━━━ Selected extract ━━━
Review: Magic City is a thrilling retelling of an ugly period in the history of Tulsa, and by extension, most of the USA. The story is told through fictional characters and does not attempt to recreate history so much as to recreate the mindsets of the populations that allowed such a tragedy to occur. And while it is easy and comfortable to imagine that the events in this story, which occurred in 1921, could not happen at the close of this century, the characters in this novel have a disturbing familiarity. We see the attitudes they hold in news stories about police brutality. We see them in the militant antiestablishment movements. If we are honest, we see them in ourselves, and that's when change can begin. That's what makes this book important as well as entertaining reading.

Rating: 5 stars
Summary: Great Historical Fiction
Review: Magic City was a thought provoking, yet enjoyable read. The main characters, Joe Samuels, black, and Mary Keane, white, reared in two different environments with different values, yet had many similiarities. They both had domineering fathers and they both yearned to leave their clutches. They both had jobs that were totally against their fathers' wishes and they were both lonely in their own ways. After their initial meeting in an elevator sent Joe running for his life, Mary did all she could to prove him innocent of a blameless crime. The fact that this novel was conjured from actual events evoked many emotions and made it even more endearing.
━━━ Information given ━━━
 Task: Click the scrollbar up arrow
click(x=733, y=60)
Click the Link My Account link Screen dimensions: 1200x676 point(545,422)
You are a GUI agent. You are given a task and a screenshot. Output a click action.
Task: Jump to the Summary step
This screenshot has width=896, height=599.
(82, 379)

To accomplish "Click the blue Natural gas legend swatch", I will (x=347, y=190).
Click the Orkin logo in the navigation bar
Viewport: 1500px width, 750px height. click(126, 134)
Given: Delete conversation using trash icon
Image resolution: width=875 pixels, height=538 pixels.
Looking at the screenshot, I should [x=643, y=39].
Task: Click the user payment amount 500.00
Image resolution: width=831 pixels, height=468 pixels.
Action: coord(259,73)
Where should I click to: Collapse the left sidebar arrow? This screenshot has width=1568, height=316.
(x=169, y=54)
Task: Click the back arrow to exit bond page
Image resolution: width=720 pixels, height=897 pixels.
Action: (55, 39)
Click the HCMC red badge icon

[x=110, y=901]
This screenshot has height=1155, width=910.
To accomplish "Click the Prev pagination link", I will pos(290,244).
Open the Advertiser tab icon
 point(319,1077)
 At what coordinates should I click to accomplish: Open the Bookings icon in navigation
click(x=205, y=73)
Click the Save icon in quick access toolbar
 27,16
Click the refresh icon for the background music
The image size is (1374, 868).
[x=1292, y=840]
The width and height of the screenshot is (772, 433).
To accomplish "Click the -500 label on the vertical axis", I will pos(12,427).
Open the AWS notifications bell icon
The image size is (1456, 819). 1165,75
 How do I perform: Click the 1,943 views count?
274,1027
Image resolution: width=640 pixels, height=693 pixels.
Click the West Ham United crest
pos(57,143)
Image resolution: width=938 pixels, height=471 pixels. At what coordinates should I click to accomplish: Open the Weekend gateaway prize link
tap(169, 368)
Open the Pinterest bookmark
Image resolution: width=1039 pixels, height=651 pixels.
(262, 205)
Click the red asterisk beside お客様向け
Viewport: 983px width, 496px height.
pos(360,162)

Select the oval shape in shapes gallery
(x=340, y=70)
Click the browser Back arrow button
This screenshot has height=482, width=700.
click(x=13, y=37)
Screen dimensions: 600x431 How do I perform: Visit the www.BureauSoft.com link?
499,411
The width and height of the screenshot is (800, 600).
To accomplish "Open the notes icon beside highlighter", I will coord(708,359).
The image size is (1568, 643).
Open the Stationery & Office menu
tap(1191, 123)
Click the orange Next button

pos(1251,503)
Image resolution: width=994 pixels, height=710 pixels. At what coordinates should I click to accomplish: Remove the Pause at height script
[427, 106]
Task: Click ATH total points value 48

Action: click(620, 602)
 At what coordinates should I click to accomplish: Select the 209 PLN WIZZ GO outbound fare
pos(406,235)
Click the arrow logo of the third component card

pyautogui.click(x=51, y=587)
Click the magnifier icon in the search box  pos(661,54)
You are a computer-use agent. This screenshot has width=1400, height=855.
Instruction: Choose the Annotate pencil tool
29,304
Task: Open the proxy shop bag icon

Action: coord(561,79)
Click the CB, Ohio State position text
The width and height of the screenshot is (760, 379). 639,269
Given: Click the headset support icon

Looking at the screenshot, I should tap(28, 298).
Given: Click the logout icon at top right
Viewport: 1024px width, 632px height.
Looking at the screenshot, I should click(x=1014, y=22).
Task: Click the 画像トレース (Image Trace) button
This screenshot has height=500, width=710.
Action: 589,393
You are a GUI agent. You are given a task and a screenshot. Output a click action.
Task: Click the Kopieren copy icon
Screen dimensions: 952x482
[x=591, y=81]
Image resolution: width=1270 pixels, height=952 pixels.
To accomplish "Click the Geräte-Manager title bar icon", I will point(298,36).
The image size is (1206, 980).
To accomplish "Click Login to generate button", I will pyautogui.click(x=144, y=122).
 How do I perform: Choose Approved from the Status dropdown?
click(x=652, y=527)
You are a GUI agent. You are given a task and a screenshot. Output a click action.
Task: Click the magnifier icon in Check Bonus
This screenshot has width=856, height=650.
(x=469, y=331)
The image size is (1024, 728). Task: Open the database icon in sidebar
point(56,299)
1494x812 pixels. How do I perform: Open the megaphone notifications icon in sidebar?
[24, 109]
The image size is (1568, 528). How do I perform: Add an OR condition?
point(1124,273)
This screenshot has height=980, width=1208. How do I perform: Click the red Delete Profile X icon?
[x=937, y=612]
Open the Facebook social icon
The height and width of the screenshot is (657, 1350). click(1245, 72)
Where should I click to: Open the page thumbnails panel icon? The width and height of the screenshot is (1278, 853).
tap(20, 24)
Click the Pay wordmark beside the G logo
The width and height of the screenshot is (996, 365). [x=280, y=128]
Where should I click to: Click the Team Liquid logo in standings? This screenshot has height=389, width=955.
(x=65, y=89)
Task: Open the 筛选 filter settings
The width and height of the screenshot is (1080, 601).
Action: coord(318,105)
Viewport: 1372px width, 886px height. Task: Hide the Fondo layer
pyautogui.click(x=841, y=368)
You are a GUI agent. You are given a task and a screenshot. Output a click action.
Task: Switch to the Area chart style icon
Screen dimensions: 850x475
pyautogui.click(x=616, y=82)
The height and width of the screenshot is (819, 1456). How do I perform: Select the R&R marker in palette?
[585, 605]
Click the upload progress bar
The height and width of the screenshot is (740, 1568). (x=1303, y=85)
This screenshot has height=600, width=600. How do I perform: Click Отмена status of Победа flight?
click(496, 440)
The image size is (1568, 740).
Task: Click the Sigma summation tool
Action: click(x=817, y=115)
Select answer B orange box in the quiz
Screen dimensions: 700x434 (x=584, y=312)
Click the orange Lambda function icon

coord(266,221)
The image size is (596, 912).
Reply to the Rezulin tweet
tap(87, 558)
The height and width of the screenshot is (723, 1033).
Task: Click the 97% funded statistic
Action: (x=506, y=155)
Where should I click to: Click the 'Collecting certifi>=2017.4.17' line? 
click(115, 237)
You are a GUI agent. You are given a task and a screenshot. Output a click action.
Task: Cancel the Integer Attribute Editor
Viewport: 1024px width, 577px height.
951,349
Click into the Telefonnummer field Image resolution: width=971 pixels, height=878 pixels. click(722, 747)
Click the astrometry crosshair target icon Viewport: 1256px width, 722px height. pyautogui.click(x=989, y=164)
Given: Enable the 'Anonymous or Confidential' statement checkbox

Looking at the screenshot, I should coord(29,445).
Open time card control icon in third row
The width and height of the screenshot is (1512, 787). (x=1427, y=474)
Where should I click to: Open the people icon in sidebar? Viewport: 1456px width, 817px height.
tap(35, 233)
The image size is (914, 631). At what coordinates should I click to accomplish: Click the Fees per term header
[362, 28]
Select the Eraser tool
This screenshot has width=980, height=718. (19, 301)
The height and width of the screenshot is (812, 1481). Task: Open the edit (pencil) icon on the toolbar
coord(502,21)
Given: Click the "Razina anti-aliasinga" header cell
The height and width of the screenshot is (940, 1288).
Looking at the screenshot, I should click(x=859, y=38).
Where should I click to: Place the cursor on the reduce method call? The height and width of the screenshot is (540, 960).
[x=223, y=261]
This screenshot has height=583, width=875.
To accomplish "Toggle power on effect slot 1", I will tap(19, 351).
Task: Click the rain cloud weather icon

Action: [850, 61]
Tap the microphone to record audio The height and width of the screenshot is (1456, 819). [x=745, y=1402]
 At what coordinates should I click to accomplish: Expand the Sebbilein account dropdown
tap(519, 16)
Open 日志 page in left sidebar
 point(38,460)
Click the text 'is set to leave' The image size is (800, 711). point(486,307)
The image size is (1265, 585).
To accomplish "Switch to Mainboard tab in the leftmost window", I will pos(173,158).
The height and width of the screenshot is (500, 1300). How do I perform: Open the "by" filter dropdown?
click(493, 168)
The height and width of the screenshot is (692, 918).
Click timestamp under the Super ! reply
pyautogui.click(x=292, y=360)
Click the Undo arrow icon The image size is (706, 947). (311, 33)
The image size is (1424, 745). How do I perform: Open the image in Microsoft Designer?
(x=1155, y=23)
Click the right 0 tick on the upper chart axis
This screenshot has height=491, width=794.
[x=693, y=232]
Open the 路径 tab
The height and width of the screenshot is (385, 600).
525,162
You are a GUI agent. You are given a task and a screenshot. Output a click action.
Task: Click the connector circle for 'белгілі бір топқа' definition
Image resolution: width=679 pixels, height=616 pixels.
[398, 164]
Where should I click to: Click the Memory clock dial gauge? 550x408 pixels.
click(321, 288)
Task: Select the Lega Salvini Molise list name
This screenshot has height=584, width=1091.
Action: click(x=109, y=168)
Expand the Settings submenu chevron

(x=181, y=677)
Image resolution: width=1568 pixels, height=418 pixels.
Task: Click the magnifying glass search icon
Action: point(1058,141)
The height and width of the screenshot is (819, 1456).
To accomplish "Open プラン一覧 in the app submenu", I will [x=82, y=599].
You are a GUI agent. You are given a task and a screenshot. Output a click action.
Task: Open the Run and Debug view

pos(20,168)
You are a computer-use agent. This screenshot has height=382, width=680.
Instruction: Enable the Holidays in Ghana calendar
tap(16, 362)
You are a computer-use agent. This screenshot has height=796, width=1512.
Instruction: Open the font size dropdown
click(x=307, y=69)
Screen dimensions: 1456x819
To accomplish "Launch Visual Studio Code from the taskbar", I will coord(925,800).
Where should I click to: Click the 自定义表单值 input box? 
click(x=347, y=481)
━━━
* [What is asked]
1. According to the Magic City reviews, in what year did the events of the story take place?
2. Decide whether each statement agrees with the Magic City reviews: (a) Joe Samuels and Mary Keane both had domineering fathers. (b) The novel tries to recreate history precisely. (c) Joe and Mary first met in an elevator.
3. From the Magic City reviews, extract the stretch from "Rating: 5 stars" through "even more endearing.".
Work only from the Magic City reviews.

* [Solutions per task]
1. 1921

2.
(a) Yes: "They both had domineering fathers"
(b) No: "does not attempt to recreate history so much as to recreate the mindsets of the populations"
(c) Yes: "After their initial meeting in an elevator sent Joe running for his life"

3.
Rating: 5 stars
Summary: Great Historical Fiction
Review: Magic City was a thought provoking, yet enjoyable read. The main characters, Joe Samuels, black, and Mary Keane, white, reared in two different environments with different values, yet had many similiarities. They both had domineering fathers and they both yearned to leave their clutches. They both had jobs that were totally against their fathers' wishes and they were both lonely in their own ways. After their initial meeting in an elevator sent Joe running for his life, Mary did all she could to prove him innocent of a blameless crime. The fact that this novel was conjured from actual events evoked many emotions and made it even more endearing.